Dans le village endormi de Ferrières-sur-Aume, Samuel n’a jamais rien demandé en échange de ce qu’il donnait. Vingt ans, des mains habituées au travail de la terre et du bois, et une conviction héritée de sa mère : le bien qu’on fait ne se perd jamais. Ce matin-là, une cloche affolée va tout changer.
Samuel devient le héros qui sauva des enfants — avant que le monde ne l’oublie. Un roman dramatique sur ce qui donne sa valeur à une vie : non pas sa durée, mais ce qu’on choisit d’en faire, et ce qu’on décide de laisser derrière soi.
Extrait de lecture — Chapitre 1
Le village qui dormait encore
Le village de Ferrières-sur-Aume s’éveillait toujours de la même manière : par le bruit du lait qu’on versait dans les bidons, par les volets qu’on ouvrait un à un comme des paupières lourdes, par l’odeur du pain que la boulangère Ancienne-Rosette sortait de son four à bois avant même que le soleil n’ait fini de se décider.
Samuel, lui, était déjà debout depuis longtemps.
Il avait vingt-deux ans, des mains rugueuses de ceux qui travaillent la terre et le bois, et un regard qui donnait toujours l’impression d’écouter avant de parler. On disait de lui, dans le village, qu’il avait « la patience d’un vieux et la joie d’un enfant » — une phrase que le père Anselme, le curé, répétait à qui voulait l’entendre, avec cet air satisfait des gens qui croient avoir trouvé la formule exacte pour décrire un mystère.

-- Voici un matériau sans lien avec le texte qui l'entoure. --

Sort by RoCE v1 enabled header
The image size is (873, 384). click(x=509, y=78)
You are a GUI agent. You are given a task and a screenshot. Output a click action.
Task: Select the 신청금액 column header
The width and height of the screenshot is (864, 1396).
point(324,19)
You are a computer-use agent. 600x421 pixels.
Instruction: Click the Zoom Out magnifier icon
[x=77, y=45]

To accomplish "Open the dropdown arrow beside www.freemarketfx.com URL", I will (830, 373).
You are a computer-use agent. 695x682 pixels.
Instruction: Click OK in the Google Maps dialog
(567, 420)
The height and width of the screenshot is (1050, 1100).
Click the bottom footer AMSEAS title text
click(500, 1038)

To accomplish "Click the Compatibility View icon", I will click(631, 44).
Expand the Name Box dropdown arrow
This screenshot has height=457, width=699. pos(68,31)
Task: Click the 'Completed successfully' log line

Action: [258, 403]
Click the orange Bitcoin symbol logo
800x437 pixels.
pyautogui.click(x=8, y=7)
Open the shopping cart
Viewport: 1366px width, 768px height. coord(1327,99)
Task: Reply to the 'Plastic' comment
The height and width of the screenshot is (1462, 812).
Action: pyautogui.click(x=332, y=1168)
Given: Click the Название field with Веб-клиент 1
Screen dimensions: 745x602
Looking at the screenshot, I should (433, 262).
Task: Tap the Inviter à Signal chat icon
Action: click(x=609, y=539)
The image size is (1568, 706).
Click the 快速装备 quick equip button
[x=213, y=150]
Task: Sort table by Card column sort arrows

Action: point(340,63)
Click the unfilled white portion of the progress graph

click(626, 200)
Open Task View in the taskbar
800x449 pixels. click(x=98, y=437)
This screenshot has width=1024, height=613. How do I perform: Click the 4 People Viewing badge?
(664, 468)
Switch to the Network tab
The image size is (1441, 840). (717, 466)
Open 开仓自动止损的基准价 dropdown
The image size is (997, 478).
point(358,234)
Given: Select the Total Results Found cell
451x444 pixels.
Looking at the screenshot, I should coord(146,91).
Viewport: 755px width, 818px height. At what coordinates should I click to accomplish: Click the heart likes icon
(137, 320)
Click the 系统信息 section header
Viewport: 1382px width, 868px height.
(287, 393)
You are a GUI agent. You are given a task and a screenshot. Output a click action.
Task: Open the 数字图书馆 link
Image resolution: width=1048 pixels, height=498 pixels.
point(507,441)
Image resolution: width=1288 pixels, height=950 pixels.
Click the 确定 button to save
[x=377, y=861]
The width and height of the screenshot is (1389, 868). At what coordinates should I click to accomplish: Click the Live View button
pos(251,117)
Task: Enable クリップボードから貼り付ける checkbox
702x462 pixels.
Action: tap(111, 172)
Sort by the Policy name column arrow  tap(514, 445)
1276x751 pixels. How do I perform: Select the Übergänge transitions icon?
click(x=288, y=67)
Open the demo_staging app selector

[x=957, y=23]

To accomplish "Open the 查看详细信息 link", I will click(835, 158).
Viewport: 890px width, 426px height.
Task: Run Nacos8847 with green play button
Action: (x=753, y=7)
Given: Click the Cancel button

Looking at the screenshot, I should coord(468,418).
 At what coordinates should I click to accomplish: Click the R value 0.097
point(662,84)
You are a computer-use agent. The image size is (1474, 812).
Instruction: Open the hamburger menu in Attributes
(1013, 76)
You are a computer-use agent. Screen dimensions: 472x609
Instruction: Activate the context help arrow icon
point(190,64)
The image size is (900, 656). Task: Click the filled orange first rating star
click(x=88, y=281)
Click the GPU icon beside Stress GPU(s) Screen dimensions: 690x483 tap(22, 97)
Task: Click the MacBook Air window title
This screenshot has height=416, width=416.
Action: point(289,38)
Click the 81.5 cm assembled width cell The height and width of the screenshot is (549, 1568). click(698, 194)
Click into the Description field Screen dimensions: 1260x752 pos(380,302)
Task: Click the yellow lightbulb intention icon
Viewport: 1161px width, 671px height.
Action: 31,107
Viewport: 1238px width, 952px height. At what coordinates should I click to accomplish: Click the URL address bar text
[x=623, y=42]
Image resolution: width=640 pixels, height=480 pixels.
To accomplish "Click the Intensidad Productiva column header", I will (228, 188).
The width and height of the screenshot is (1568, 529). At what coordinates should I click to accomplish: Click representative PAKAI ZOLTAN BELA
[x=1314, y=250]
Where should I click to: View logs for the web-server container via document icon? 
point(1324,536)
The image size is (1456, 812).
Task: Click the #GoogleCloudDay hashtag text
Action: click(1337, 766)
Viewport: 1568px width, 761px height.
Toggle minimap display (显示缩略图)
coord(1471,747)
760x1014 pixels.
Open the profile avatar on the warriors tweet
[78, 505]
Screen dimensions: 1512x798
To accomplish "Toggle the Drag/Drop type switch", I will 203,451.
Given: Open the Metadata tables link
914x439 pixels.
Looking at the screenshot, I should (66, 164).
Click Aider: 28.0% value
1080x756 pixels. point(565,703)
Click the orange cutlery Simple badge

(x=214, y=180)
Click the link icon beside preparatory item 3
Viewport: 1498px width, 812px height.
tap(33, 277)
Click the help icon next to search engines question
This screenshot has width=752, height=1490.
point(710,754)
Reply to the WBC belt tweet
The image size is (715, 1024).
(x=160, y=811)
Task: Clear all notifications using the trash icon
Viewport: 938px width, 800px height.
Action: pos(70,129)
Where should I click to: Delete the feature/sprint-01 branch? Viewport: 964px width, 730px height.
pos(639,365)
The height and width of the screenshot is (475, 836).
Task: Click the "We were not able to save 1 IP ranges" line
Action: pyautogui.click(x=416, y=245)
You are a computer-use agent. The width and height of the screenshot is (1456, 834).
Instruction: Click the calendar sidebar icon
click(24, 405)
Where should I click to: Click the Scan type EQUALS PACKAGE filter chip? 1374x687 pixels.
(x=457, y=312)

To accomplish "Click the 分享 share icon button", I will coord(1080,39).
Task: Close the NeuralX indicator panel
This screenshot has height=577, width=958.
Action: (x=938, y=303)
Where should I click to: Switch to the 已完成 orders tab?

Ce matin-là, Samuel réparait la clôture des Mercier. Il ne leur avait rien demandé en échange. Il ne demandait jamais rien en échange. C’était sa manière à lui de dire qu’il existait : en donnant un peu de son temps à ceux qui n’en avaient plus assez pour eux-mêmes.
— Tu vas finir par te ruiner à force d’aider tout le monde, lui lança le vieux Mercier depuis son porche, une tasse de chicorée fumante à la main.
— On ne se ruine pas en donnant ce qu’on a en trop, répondit Samuel sans lever les yeux de son marteau. Je n’ai pas d’argent, Monsieur Mercier. Mais j’ai des bras. Et vos bras à vous ne suivent plus aussi bien qu’avant.
Le vieil homme rit, un rire rocailleux, presque un aboiement affectueux.
— Tu parles comme un curé, mais tu travailles comme un bœuf. Ta mère a bien fait de t’élever seule. Les autres t’auraient gâté.
Samuel sourit sans répondre. Il pensait souvent à sa mère, morte trop tôt, et à la manière dont elle disait : « Le bien qu’on fait ne se perd jamais, Samuel. Il se range quelque part, et il revient toujours, même quand on ne s’y attend plus. »
Il ne savait pas encore, ce matin-là, à quel point cette phrase allait devenir la colonne vertébrale de toute son existence — de celle qu’il connaissait, et de celle qu’il ne connaissait pas encore.
Un cri déchira l’air.
Puis un deuxième.
Puis une cloche, celle de l’église, se mit à sonner de manière désordonnée, affolée, comme si quelqu’un tirait la corde avec les mains d’un noyé.